En fait, par argument de fréquence, en présence d’une tumeur contenant un contingent graisseux
significatif, le problème principal est de différencier le lipome, qu’il soit superficiel, profond ou
intramusculaire, du liposarcome. La différenciation entre ces deux types de tumeur est bien évidemment
fondamentale pour la prise en charge thérapeutique et le pronostic du patient.
I- LE LIPOME
Le lipome est la tumeur la plus fréquente des parties molles. Il s’agit d’une tumeur bénigne
constituée d’un tissu adipeux mature avec des adipocytes uniformes en taille et en forme (1). Cette
tumeur est bien vascularisée mais le réseau vasculaire n’est pas vraiment discernable en microscopie et en
imagerie en raison de la compression des vaisseaux par les adipocytes. Selon sa topographie, on
différencie le lipome profond du lipome superficiel ou sous-cutané. Les lipomes superficiels constituent
16 à 50 % de toutes les tumeurs des parties molles. Les lipomes profonds sont, par contre, plus rares.

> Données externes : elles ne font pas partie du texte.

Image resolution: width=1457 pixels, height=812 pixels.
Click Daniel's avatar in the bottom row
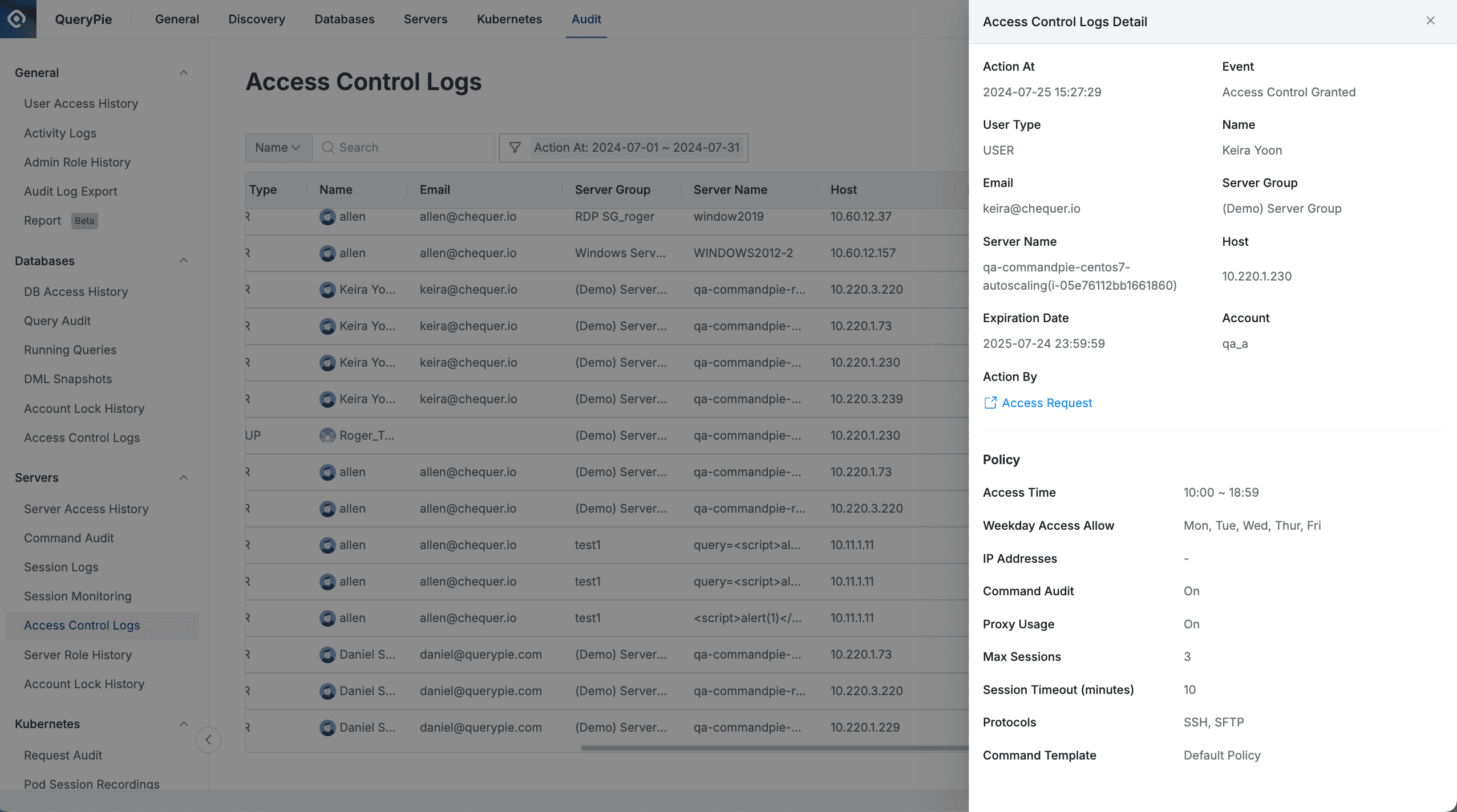click(x=327, y=727)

1) Les lipomes superficiels
Les patients sont typiquement d’âge moyen. Ils se présentent avec une masse focale des parties
molles de croissance très lente, qui finit par se stabiliser. Le durcissement de la lésion après application
locale de glace est utilisé par certains cliniciens comme critère sémiologique. Les lipomes sont
fréquemment asymptomatiques mais de vagues douleurs, une tension ou une compression d’un nerf
périphérique peuvent s’observer (un quart des cas) (2). Il s’agit habituellement d’une lésion solitaire, bien
que des patients puissent en présenter plusieurs (dans 5 à 15 % des cas) (2).
La plupart des lipomes sont de petite taille. Environ 80 % des lipomes mesurent en effet moins de
5 cm, le reste faisant typiquement moins de 10 cm. Dans l’étude de Rydholm et Berg (3) portant sur 338
lipomes, 4 % d’entre eux mesuraient plus de 10 cm. La taille constitue donc un élément sémiologique non
négligeable dans la différenciation entre lipomes / liposarcomes. Les lipomes superficiels sont le plus
souvent localisées au dos, aux épaules, au cou et à l’abdomen, suivis des bras et des cuisses. Ils sont
inhabituels à la main et au pied. Ils sont habituellement finement encapsulés et ont une disposition
lobulaire. Une récurrence après chirurgie est observée chez 4 % des patients.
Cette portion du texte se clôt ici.